To demonstrate the value of this, Grobman showed that while Windows 10 Defender was able to detect a standard version of the Mimikatz PowerShell script used to steal credentials, it was not able to detect an obfuscated version of the script because it is signature-based, while Real Protect Fileless was able to detect both versions of Mimikatz.
Grobman also used his keynote to demonstrate the power of using advanced analytics and telemetry data to produce actionable insights, which McAfee CEO Chris Young has identified as a strategic direction of product development for the company.
“McAfee has an amazing quantity of threat telemetry collected from about a billion sensors across consumer and enterprise installations around the world that see a wide range of technical indicators in networks, web gateways, endpoints and cloud-based operations,” he said.
To make use of all these telemetry, Grobman said McAfee has “built a pipeline” that is able to ingest this data, redact it where required and prepare it to be analysed.
“In five minutes alone, we get 116 million pieces of telemetry that sets the foundation for being able to look at information that ultimately will be able to transform into a capability that will give organisations a different type of visibility into their environment.”
In the same way that the US national hurricane centre is able to translate storm telemetry into a projected path and impact of a hurricane, Grobman said McAfee is working to transform cyber security telemetry to provide insights on which organisations can base a plan of action.
“We want to ensure we are able to provide new ways of thinking about the world and what is happening in organisations and how they intersect.
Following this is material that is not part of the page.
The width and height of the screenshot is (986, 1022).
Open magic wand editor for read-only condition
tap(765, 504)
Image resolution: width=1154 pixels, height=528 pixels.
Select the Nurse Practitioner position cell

We essentially want to take the raw data out of those billion sensors, combine it with organisation-specific data and transform it using world class analytics capability into information that is actionable,” he said.
To support McAfee’s efforts to deliver insights, Grobman said the company is running a research project to develop a real-time system that provides a global view every second of every day of the threats that are occurring around the world.
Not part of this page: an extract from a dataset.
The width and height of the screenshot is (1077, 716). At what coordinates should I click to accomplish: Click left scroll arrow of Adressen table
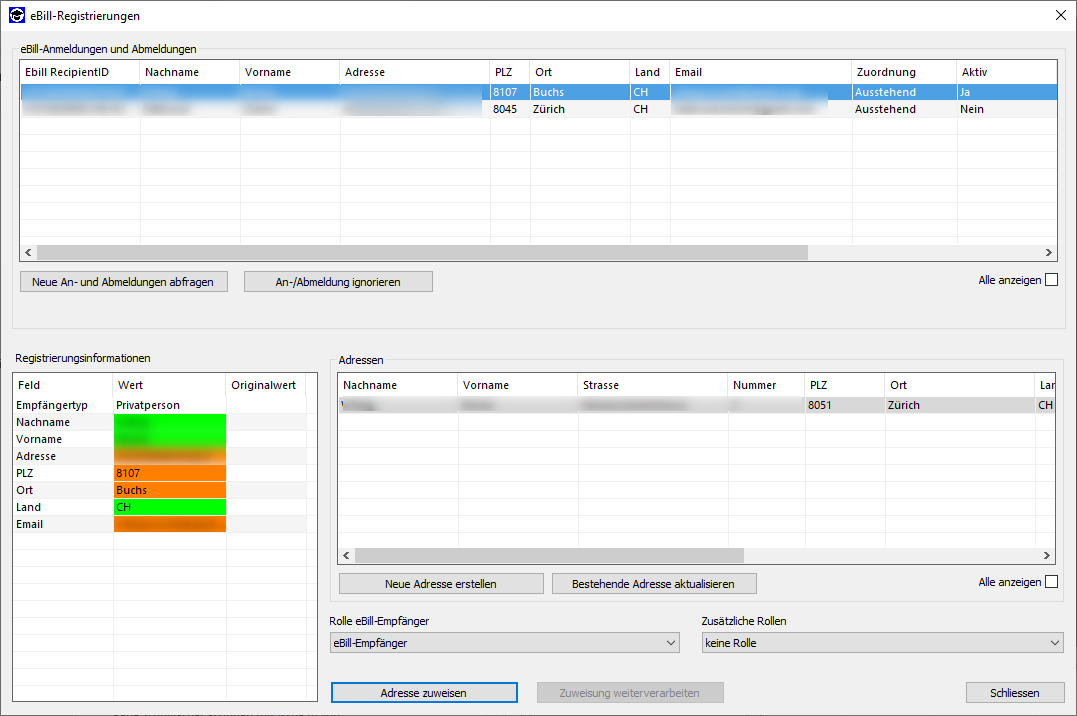tap(346, 555)
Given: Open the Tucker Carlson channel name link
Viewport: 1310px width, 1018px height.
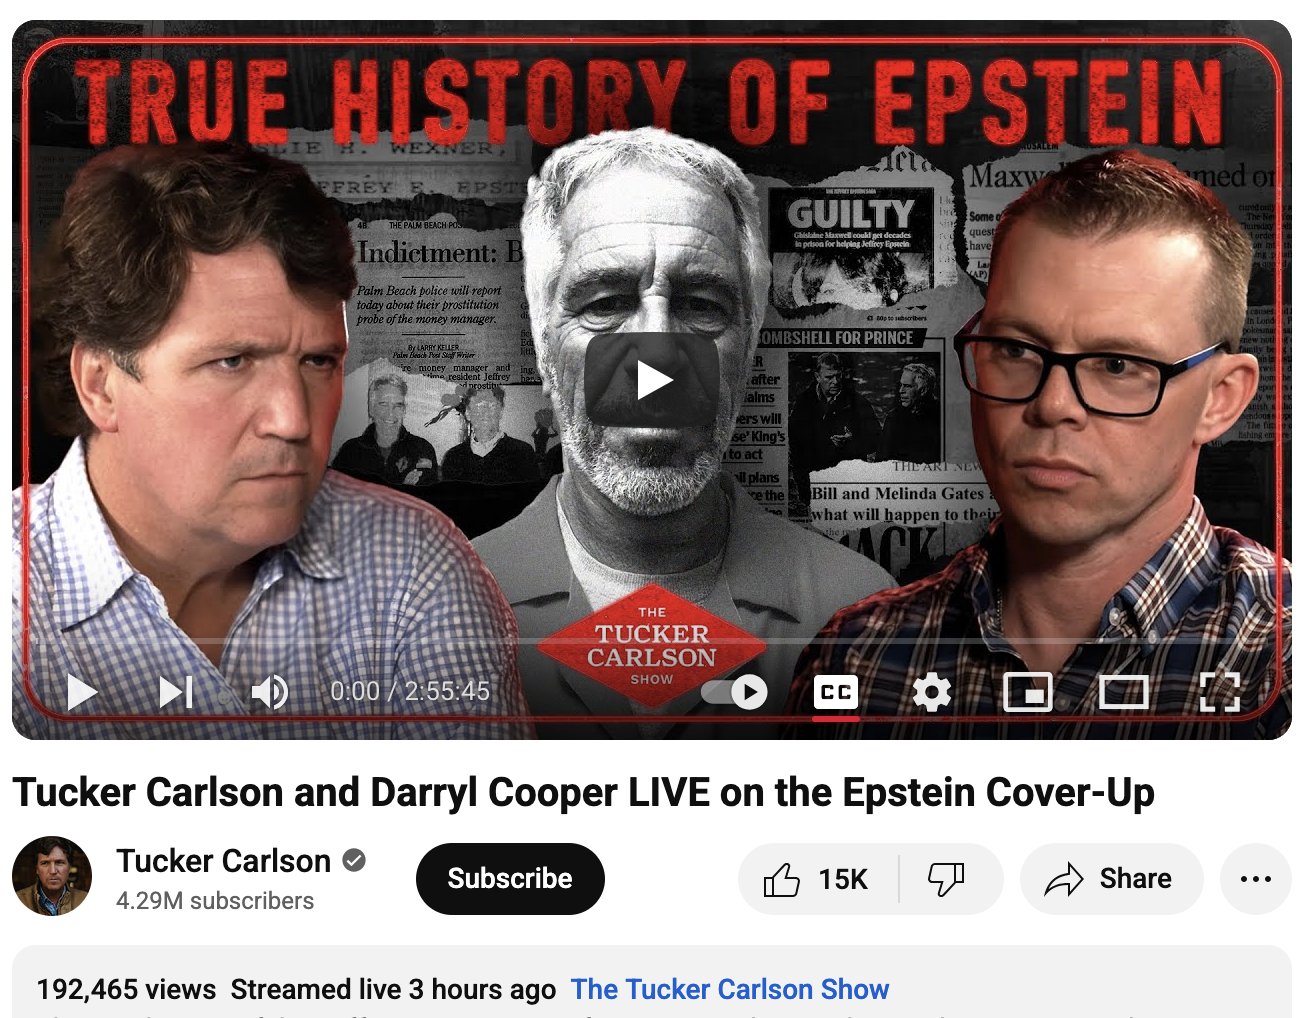Looking at the screenshot, I should (223, 861).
“There are so many scenarios that we will be able to look at and then identify which customers will be potentially affected and give them an early warning of what is coming so they can take defensive actions before the proverbial storm hits,” he said.
“We recognise that nation states and cyber criminals continue to up their game, and so must we because we can no longer pretend that the data from a single environment will be sufficient to defend our organisations.
“Future innovation is going to be all about identifying insights from the confluence of data from organisations and a global perspective and then building the next generation of analytics that looks at that type of data to enable a bright future.”